──────── The input ────────
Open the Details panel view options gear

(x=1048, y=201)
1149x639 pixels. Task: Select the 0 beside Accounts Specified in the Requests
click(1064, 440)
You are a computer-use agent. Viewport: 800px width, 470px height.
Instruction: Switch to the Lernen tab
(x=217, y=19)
────────
──────── The input ────────
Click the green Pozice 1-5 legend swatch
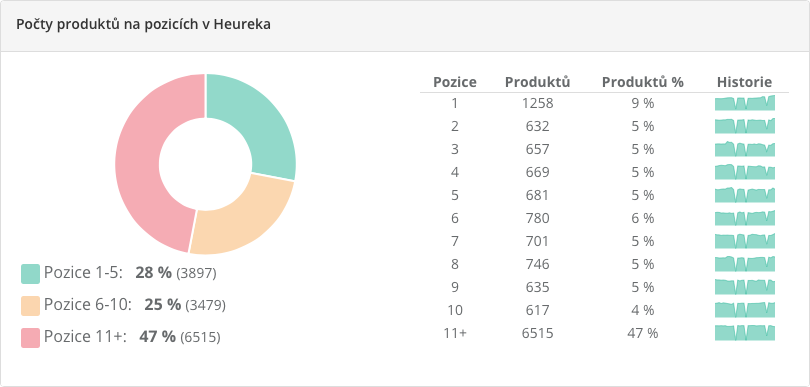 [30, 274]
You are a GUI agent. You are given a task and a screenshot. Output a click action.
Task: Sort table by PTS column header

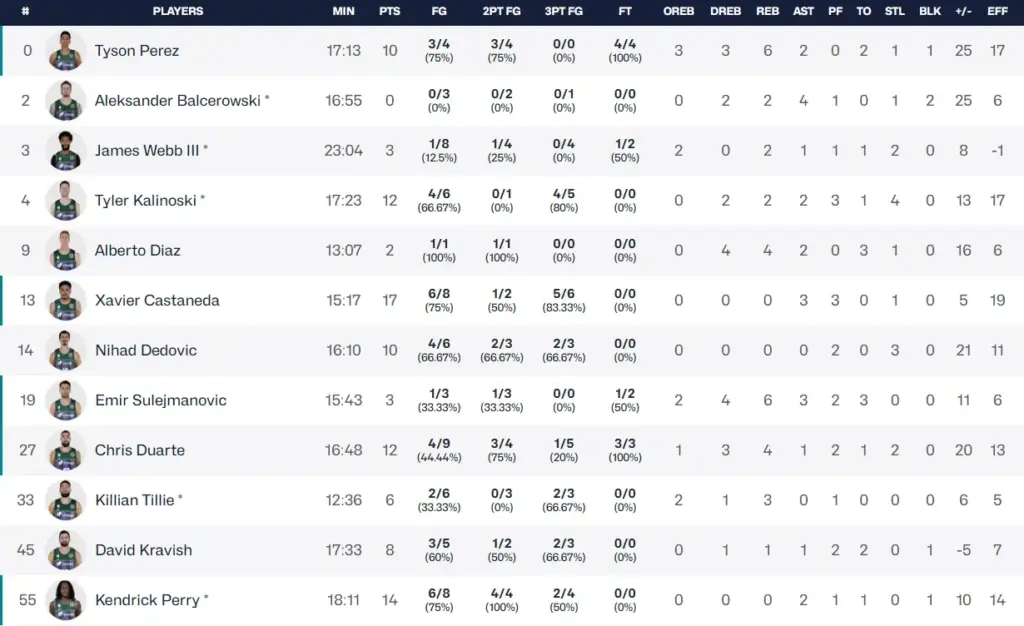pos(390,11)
────────
**To do:** Please go through the data and copy each line containing the word "agent".

**Answer:**
You are a computer-use agent. Viewport: 800px width, 470px height.
You are a GUI agent. You are given a task and a screenshot. Output a click action.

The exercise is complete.